■ CONSIGNE ■
Répondez aux questions suivantes à partir de l'extrait fourni sur l'abstention aux régionales :
(a) Sur quel site l'article de Fabien Granier a-t-il été publié ?
(b) Dans quelle région Fabien Granier vit-il et travaille-t-il ?
(c) Quel roman a-t-il écrit ?
━━━ EXTRAIT FOURNI ━━━
Dans les régions, pourquoi voter pour des institutions devenues inaccessibles ?

Les grandes régions ont été votées en plaidant d’évidentes raisons d’efficacité. Au lendemain de leur renouvellement, sanctionné par une abstention majeure, il convient de s’interroger sur l’image qu’elles renvoient à leurs administrés.

L’article de Fabien Granier, publié sur le site Reporterre offre un éclairage intéressant sur le lien des citoyens avec cette institution, et permet de saisir les raisons de sa propre abstention.

A découvrir ci-dessous :

L’abstention record du premier tour des régionales révèle une catastrophe institutionnelle, selon l’auteur de cette tribune. Pourquoi voter pour des institutions auxquelles les citoyens n’ont plus accès depuis la nouvelle organisation du territoire en pôles régionaux ?

Fabien Granier vit et travaille dans le Bocage bourbonnais, au nord-ouest de l’Allier, un endroit dont les habitants disent souvent qu’il est « au milieu de tout, mais au centre de rien ». Rythmée par les fêtes, les rencontres et les éblouissements, sa vie — qui oscille entre culture et agriculture — n’a rien du lieu commun sur la ruralité. Il est l’auteur du roman La Pire espèce.


De l’éboulis des élections locales de dimanche dernier, il n’y a qu’une chose à dire : quasiment personne n’est allé voter. Il n’y a eu ni désaveu du Rassemblement national (RN), ni prime au sortant, ni surtout, comme le disent beaucoup de professionnels de la politique (y compris — cette blague — Marine Le Pen), une prétendue absence de sens civique de nos concitoyens. Rien de tout ça. Dimanche dernier, nous avons assisté à une catastrophe institutionnelle, point.
━━━ DONNÉES EXTRAITES ━━━
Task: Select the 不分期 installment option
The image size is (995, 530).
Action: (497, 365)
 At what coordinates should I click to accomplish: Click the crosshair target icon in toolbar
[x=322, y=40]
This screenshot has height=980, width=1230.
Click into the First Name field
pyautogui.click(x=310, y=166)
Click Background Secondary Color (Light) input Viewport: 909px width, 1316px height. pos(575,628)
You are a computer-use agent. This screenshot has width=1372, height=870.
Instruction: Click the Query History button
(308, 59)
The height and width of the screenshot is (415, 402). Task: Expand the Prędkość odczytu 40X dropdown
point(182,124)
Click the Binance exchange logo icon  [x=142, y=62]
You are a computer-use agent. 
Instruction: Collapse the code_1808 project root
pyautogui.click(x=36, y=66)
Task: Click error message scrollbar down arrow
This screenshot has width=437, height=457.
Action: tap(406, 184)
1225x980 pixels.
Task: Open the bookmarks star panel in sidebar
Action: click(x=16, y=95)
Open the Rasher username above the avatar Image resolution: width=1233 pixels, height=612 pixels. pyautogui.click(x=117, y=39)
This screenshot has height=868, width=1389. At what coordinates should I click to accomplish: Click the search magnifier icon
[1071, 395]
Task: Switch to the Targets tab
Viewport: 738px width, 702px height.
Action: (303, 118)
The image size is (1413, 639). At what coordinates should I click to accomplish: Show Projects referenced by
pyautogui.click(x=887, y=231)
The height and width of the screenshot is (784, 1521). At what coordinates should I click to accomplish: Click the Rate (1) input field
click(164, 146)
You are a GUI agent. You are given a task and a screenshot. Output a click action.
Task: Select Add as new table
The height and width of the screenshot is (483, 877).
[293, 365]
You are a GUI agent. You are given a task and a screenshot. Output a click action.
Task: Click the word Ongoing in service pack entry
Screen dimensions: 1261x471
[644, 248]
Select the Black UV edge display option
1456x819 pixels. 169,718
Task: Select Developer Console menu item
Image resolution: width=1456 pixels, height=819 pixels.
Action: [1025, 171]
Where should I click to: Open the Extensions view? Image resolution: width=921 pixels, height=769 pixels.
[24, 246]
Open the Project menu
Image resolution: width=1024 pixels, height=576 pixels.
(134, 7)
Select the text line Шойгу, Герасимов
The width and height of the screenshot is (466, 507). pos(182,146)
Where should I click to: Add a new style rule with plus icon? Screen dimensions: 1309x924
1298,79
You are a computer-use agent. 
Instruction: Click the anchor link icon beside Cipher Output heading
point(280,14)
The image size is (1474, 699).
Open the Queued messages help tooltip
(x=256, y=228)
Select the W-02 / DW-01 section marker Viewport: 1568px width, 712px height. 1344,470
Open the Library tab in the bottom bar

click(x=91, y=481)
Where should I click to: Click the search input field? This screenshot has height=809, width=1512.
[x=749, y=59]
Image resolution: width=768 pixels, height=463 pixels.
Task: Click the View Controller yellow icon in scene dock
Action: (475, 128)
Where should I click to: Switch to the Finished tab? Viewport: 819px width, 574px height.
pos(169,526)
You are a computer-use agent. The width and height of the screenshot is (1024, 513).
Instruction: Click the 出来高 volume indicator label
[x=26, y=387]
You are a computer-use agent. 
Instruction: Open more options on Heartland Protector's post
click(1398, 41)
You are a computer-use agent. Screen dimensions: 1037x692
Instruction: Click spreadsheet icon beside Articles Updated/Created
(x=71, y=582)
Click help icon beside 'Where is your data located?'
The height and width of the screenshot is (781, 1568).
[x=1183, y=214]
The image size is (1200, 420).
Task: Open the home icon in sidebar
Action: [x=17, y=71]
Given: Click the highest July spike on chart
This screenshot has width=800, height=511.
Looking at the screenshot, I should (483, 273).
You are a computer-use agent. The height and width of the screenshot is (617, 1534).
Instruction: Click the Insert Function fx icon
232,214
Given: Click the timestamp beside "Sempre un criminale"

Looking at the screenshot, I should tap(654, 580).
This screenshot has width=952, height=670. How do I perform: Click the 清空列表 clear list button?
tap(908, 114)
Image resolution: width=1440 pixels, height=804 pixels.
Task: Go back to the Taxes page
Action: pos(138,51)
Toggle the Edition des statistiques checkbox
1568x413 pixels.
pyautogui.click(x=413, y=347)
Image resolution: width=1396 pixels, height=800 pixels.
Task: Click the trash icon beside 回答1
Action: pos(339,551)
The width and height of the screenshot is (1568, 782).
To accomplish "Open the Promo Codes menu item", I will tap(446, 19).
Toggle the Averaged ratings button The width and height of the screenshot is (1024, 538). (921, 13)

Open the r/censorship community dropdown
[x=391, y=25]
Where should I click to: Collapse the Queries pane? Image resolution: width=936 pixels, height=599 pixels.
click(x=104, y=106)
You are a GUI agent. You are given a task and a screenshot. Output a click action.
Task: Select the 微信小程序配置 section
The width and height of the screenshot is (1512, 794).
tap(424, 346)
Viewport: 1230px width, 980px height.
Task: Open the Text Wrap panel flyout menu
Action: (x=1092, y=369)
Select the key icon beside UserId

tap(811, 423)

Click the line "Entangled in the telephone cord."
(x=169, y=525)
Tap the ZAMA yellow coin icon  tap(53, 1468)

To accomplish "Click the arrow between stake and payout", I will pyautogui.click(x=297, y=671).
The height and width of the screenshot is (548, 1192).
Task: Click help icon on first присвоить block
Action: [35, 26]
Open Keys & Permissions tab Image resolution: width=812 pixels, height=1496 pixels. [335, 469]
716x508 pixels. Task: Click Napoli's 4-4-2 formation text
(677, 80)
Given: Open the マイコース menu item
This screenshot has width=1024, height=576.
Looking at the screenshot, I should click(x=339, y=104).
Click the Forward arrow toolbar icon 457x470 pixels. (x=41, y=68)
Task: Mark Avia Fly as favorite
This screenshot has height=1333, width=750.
━━━
■ CORRIGÉ ■
(a) Sur le site Reporterre.
(b) Dans le Bocage bourbonnais, au nord-ouest de l'Allier.
(c) La Pire espèce.